Passage:
────────────────
Encana bought the field in 2004. Between then and the end of 2007, the company drilled 44 new gas wells, bringing the total in the field to 125. The company also inherited several old production pits — large open-air pits dug to store drilling waste, much of it toxic — that Encana never used. The company discovered groundwater contamination seeping from those pits and in 2005 began trying to remediate the problem, a process that’s still going on.

But the presence of a big-name outfit like Encana didn’t put an end to the growing water well contamination in the area.

In late 2004, Meeks, a former gas and oilfield worker, said Encana “drilled a well 500 feet from my house. They completed it — fracked it — in January 2005, and in early February my water went bad.”

When Meeks complained to Encana, he said, the company immediately brought a water tank to his home and hooked it up. “They got the tank to me in March, I think, and they took care of all my house water needs. But then in October they decided it wasn’t their fault my well went bad, and they pulled the tank.”

Meeks brought in a private company to drill a new well, hoping the water would be usable. At the initial completion depth of 180 feet, the water was “horrible. It was filled with floating things, bad smell, just rotten. It was really just production water from the gas drilling.”

Meeks told the water well driller to go deeper. The well reached 540 feet and a new water pocket. “We decided to clean out the hole — we’d already dropped the casing pipe in and had it cemented — to see what kind of water we had,” he said. But when they’d cleaned out the drilling mud and old water with air pressure to about half the water well’s depth, foamy gas began coming up with the water.

“It was thick. If there was a spark, we would have died,” Meeks said. “It came up with the water, and it kept flowing, right over the top of the wellbore. ”

The escaping gas posed enough of a danger that the sheriff’s department closed three roads to keep traffic away. Three days after the gassy water began to escape, Encana plugged Meeks’ well.

“There was so much gas coming out of my water well,” Meeks said, laughing, “that when they plugged it, production on their three closest gas wells tripled.”

Even though he can laugh about it now, Meeks said the situation was terrifying at the time. He could see his home exploding at any minute — but he couldn’t get any help from either Encana or state agencies.
────────────────
Supplied data:
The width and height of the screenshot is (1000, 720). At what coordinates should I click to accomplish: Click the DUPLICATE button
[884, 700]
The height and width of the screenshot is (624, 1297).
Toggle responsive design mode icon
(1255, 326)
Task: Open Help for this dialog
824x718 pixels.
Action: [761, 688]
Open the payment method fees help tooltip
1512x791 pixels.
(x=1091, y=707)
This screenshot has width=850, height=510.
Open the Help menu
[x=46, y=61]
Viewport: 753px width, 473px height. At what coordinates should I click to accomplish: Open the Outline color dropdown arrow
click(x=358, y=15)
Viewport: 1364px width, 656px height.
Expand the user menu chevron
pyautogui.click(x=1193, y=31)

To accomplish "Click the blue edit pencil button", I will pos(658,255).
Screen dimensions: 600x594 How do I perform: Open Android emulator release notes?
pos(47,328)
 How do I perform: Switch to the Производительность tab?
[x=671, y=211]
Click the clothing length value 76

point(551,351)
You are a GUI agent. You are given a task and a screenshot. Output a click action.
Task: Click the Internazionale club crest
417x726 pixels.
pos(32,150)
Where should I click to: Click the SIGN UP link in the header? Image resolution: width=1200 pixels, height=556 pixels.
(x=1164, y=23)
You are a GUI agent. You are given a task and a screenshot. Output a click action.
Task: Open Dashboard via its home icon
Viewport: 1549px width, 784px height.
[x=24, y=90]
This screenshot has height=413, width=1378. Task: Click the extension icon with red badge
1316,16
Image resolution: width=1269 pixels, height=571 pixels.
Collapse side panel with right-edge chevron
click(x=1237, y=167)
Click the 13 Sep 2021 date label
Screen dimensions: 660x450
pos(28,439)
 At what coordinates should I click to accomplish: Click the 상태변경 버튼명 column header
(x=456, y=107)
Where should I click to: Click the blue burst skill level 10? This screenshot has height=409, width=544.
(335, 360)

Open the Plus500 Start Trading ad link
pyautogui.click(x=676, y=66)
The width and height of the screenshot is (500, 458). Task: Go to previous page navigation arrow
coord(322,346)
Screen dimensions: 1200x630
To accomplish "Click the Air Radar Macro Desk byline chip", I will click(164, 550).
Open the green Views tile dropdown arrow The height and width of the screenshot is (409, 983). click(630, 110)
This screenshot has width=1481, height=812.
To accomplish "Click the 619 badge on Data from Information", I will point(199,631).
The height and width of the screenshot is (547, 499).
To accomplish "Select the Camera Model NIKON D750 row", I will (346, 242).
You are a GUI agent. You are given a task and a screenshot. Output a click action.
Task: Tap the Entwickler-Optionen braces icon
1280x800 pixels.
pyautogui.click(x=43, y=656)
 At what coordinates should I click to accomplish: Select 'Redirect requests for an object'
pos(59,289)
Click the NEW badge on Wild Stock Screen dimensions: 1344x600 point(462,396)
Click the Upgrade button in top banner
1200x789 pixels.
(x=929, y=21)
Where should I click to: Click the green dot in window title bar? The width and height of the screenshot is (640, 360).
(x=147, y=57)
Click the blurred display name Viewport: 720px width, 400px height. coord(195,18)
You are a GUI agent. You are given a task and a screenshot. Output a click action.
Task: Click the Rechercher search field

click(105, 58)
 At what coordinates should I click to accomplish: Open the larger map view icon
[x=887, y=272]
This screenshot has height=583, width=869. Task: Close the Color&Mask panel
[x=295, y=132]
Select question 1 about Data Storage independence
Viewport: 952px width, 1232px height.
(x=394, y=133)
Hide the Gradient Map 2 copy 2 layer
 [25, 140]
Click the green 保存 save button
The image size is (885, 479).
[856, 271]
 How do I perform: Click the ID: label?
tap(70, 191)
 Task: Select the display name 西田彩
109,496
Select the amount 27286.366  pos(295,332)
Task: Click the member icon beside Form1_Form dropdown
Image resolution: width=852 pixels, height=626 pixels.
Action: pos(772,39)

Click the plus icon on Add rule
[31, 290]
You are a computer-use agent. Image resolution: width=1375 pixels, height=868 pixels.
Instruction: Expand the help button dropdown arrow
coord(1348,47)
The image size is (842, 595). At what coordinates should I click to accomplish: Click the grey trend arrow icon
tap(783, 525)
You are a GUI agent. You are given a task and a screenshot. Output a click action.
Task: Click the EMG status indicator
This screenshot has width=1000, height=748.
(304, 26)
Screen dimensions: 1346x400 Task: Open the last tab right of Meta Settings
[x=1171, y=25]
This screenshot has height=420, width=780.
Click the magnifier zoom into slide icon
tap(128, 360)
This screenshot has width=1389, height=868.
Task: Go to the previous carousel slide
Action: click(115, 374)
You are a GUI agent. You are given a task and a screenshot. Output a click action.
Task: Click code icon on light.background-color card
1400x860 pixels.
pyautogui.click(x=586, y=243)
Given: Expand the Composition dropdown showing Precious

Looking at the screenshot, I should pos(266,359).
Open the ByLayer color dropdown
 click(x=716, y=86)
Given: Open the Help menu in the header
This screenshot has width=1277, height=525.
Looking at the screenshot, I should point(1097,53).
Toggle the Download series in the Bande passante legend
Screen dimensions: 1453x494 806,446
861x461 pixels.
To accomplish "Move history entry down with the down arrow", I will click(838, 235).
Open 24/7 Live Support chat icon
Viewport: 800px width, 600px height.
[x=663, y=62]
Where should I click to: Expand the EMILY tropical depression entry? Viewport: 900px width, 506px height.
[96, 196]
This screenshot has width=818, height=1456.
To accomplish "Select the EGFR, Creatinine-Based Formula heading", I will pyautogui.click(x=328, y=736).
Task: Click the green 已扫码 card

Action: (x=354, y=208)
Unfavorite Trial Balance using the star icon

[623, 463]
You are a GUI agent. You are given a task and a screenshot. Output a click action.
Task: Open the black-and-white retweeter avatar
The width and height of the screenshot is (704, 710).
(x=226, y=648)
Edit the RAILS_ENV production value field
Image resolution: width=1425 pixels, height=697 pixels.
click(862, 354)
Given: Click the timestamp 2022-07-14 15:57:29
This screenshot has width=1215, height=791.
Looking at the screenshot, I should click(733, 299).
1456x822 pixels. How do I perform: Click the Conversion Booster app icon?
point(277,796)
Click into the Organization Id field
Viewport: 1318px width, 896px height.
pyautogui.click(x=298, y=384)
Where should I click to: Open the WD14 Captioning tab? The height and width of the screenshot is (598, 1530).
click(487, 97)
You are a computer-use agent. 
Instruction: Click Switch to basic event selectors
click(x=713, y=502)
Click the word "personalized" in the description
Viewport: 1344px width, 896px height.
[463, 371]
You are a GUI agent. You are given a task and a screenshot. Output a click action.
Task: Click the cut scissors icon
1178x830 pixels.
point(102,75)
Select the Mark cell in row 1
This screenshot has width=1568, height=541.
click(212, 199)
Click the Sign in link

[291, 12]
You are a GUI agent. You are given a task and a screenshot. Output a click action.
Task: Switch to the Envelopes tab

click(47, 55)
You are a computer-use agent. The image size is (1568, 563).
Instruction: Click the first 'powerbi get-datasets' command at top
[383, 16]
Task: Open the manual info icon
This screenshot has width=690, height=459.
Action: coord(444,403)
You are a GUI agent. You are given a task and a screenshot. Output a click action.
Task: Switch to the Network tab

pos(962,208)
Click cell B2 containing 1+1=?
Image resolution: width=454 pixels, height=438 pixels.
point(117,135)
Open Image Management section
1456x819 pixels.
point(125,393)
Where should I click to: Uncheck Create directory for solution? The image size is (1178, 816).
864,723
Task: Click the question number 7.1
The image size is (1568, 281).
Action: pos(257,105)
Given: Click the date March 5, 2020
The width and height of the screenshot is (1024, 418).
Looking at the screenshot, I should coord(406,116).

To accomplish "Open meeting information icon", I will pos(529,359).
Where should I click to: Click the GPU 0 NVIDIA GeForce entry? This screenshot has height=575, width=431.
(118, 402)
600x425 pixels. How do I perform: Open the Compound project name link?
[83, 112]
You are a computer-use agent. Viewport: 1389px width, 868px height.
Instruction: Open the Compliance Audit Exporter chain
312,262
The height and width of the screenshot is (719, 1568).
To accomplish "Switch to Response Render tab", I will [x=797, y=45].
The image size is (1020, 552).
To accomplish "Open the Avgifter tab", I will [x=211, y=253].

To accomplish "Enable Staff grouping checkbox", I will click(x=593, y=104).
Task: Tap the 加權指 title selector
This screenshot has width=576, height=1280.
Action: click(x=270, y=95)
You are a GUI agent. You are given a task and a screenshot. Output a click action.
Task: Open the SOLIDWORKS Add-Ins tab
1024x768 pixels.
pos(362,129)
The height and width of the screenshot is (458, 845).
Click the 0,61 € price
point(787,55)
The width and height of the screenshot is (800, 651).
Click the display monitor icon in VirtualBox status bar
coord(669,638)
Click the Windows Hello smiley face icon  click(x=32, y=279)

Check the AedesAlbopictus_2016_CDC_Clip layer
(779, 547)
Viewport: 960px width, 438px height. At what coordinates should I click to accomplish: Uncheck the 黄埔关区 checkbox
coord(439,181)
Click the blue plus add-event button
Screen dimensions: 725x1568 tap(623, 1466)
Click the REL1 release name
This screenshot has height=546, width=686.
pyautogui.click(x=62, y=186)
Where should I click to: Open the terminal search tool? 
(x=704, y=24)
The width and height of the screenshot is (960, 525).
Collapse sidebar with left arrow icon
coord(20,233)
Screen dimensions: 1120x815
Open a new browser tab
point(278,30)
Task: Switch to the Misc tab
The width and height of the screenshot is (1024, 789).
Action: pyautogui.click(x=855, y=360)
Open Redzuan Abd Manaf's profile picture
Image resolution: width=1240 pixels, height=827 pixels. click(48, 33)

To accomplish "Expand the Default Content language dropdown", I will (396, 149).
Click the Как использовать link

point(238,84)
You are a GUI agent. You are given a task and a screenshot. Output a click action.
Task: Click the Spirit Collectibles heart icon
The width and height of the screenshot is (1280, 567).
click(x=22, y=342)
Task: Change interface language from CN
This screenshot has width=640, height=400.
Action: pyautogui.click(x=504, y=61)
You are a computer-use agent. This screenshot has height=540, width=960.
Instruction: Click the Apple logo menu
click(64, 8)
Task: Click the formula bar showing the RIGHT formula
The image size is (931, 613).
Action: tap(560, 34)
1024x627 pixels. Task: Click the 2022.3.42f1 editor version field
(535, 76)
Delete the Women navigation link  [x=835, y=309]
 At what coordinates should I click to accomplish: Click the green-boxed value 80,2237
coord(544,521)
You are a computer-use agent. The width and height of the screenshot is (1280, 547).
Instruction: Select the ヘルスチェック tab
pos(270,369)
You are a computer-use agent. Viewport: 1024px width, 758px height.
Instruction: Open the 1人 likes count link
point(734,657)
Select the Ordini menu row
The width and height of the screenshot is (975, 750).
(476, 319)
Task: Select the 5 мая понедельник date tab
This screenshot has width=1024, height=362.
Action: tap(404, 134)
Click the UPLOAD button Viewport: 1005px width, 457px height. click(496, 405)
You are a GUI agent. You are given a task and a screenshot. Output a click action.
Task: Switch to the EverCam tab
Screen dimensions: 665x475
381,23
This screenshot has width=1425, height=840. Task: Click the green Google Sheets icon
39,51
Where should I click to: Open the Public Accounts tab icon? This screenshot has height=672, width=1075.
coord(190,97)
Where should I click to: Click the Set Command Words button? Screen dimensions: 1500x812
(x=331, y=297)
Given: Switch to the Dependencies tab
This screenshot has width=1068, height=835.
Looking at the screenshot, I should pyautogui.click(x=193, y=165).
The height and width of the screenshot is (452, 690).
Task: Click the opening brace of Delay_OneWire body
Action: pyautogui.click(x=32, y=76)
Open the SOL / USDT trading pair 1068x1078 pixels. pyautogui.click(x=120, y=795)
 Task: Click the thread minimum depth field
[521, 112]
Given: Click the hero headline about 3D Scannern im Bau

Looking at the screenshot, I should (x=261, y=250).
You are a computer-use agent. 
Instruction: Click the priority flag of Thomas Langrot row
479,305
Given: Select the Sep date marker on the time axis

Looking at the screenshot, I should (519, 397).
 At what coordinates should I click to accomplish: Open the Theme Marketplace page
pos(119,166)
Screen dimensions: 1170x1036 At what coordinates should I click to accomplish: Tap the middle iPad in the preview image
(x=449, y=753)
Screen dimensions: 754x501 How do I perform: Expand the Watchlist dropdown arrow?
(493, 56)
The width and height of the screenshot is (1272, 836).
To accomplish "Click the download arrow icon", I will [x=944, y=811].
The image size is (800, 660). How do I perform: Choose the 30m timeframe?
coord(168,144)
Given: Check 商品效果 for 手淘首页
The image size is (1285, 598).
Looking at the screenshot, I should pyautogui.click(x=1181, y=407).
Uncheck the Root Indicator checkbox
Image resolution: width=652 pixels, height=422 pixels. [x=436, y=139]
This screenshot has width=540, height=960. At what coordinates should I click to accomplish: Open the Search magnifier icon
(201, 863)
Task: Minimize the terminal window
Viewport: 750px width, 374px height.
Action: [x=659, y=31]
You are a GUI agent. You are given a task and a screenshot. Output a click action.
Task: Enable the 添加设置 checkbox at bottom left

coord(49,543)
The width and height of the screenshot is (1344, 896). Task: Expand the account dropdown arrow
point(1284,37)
────────────────
Task instructions:
(1) List every distance or depth in the passage that is given in feet.
(2) Write out the passage word for word, from "Meeks brought in" down to "with the water.".
The material above plays no part in this exercise.

Solutions to the exercise:
(1)
- 500 feet: the distance from Meeks' house to the well Encana drilled
- 180 feet: the initial completion depth of Meeks' new water well
- 540 feet: the depth the new water well finally reached

(2)
Meeks brought in a private company to drill a new well, hoping the water would be usable. At the initial completion depth of 180 feet, the water was “horrible. It was filled with floating things, bad smell, just rotten. It was really just production water from the gas drilling.”

Meeks told the water well driller to go deeper. The well reached 540 feet and a new water pocket. “We decided to clean out the hole — we’d already dropped the casing pipe in and had it cemented — to see what kind of water we had,” he said. But when they’d cleaned out the drilling mud and old water with air pressure to about half the water well’s depth, foamy gas began coming up with the water.